- Location within Chase County
- Cedar Township Location within the state of Kansas
- Coordinates: 38°09′30″N 096°47′41″W﻿ / ﻿38.15833°N 96.79472°W
- Country: United States
- State: Kansas
- County: Chase

Area
- • Total: 54.96 sq mi (142.35 km^{2})
- • Land: 54.84 sq mi (142.04 km^{2})
- • Water: 0.12 sq mi (0.32 km^{2}) 0.22%
- Elevation: 1,319 ft (402 m)

Population (2000)
- • Total: 116
- • Density: 2.1/sq mi (0.8/km^{2})
- GNIS feature ID: 0477800

= Cedar Township, Chase County, Kansas =

Cedar Township is a township in Chase County, Kansas, United States. As of the 2000 census, its population was 116.

==Geography==
Cedar Township covers an area of 54.96 sqmi and contains no incorporated settlements.
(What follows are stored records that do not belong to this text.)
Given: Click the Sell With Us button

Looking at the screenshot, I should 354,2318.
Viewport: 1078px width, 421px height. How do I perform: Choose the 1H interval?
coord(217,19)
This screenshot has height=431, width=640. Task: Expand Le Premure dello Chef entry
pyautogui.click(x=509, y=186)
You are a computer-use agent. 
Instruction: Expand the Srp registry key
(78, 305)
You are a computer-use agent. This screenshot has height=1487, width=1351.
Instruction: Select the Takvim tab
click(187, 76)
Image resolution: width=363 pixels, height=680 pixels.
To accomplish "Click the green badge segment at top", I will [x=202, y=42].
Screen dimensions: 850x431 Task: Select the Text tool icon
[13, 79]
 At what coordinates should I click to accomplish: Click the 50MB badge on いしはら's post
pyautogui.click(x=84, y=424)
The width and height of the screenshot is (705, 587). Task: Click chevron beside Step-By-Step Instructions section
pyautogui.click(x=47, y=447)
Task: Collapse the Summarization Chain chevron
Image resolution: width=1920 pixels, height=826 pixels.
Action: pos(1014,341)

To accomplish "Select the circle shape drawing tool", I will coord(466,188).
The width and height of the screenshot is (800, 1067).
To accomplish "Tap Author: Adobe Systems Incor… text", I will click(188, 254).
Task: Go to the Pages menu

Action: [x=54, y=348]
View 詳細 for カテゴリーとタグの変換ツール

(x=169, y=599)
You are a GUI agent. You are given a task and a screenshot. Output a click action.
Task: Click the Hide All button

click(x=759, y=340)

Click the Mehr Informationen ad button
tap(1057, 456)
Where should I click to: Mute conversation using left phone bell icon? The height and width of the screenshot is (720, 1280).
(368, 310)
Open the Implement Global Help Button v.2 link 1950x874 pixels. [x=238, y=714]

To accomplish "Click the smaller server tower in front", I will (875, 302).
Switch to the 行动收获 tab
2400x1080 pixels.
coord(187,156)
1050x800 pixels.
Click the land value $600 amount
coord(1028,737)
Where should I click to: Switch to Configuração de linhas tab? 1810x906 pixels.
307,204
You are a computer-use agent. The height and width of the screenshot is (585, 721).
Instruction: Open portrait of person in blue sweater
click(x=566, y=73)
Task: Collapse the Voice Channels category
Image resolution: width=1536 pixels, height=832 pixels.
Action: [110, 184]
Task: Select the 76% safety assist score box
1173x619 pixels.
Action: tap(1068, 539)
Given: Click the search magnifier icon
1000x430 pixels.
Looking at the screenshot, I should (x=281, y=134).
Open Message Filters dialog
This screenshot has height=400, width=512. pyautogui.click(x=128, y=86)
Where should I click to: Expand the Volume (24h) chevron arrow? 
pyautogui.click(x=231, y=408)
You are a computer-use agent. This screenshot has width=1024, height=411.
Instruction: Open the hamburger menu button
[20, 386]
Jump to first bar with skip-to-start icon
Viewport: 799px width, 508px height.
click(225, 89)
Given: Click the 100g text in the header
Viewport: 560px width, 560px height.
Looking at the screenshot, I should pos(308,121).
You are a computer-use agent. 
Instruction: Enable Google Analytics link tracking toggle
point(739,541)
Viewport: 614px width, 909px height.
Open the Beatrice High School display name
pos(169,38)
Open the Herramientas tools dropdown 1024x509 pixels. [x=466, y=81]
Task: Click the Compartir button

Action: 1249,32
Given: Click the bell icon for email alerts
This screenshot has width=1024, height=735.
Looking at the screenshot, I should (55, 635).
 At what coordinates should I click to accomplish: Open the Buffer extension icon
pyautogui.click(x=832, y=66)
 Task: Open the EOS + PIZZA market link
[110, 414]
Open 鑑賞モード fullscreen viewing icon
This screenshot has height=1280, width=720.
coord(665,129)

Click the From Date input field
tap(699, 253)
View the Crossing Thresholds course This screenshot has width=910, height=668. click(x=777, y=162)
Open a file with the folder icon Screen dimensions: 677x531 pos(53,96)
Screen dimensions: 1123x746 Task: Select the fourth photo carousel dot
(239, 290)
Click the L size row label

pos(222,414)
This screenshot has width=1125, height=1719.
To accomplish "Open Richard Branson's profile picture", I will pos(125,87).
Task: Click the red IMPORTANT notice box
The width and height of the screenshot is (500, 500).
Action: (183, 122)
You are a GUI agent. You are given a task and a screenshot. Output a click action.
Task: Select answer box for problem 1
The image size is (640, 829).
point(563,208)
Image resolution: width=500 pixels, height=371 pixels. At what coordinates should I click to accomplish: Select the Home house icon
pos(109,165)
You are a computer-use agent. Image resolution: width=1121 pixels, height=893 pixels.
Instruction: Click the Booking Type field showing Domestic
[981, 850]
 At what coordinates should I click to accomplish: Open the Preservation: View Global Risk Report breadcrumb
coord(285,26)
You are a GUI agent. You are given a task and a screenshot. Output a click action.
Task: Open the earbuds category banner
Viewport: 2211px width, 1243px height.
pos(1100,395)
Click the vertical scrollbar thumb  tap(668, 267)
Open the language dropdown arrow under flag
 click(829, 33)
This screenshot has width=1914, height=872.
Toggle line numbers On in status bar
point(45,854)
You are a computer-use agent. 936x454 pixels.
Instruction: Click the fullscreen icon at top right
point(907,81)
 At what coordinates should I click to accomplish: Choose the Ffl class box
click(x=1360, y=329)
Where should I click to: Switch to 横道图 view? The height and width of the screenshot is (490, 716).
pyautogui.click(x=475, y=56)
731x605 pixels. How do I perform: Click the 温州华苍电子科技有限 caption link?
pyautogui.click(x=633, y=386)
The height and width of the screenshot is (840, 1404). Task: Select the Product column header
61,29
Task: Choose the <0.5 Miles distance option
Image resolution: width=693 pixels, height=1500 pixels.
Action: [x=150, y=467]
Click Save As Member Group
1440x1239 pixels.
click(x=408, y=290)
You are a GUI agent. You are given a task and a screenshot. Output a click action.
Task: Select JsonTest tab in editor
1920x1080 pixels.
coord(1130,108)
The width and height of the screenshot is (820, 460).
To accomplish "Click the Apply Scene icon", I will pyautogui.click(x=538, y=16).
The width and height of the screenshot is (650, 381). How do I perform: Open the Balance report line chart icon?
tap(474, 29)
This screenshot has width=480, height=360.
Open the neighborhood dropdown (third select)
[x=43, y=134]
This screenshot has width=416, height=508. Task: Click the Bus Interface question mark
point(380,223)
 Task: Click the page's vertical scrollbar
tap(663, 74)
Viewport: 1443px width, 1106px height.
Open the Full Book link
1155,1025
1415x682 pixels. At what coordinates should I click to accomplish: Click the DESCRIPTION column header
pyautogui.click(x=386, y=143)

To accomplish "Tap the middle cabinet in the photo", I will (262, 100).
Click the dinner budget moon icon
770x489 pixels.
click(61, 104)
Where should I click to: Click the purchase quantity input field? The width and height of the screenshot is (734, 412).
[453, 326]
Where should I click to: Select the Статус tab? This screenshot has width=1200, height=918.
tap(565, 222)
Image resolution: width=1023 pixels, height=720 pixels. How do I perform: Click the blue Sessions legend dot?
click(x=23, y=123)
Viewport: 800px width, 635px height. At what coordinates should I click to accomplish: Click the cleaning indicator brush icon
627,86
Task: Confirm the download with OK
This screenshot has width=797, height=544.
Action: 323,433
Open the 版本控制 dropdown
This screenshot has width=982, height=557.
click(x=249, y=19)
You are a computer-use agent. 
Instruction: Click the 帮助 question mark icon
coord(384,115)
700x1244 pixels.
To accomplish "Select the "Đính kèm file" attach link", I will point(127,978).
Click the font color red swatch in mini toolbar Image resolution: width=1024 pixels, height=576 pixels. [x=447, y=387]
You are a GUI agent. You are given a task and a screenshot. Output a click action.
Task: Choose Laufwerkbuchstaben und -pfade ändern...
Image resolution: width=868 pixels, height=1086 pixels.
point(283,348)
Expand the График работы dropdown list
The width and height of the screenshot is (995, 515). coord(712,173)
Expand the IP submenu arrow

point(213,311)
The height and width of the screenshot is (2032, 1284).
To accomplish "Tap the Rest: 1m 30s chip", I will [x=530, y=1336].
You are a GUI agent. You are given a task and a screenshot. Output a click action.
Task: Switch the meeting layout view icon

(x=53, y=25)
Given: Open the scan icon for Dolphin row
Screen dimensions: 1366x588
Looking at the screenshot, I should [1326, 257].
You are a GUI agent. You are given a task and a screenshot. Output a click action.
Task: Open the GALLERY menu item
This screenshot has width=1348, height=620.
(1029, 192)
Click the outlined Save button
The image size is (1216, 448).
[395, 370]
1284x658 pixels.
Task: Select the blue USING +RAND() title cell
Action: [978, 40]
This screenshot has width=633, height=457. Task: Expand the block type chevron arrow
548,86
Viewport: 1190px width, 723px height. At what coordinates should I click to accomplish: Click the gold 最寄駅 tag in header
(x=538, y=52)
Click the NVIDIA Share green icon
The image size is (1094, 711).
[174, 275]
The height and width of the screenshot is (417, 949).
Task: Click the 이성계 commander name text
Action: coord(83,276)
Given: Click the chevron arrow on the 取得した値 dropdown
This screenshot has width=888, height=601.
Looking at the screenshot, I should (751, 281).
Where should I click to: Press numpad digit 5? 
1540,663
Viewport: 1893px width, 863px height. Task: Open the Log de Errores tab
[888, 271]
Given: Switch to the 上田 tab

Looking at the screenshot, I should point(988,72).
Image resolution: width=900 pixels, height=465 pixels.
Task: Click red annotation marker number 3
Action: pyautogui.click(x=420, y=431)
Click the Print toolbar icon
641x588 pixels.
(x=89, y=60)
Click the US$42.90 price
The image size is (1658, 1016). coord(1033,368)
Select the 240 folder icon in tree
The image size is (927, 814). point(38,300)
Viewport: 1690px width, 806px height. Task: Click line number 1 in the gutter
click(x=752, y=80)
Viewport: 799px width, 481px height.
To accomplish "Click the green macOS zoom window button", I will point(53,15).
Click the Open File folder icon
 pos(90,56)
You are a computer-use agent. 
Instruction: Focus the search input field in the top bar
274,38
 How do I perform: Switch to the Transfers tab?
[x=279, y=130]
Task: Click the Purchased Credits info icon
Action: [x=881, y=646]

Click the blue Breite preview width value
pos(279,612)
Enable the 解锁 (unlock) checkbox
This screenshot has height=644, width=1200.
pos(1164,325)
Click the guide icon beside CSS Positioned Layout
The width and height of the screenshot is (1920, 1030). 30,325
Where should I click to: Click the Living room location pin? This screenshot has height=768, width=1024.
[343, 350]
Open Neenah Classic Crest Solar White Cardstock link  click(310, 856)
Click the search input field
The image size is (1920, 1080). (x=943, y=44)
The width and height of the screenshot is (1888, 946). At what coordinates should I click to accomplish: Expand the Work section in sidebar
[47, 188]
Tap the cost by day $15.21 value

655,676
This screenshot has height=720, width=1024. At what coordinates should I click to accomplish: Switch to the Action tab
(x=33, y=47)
The streams of Bills Creek, Brush Creek, Middle Creek and Turkey Creek run through this township.

==Communities==
The township contains the following settlements:
- Unincorporated community of Wonsevu.

==Cemeteries==
The township contains the following cemeteries:
- Griffith.
- Wonsevu.

==Transportation==
Cedar Township contains one airport or landing strip, Clothier Landing Field.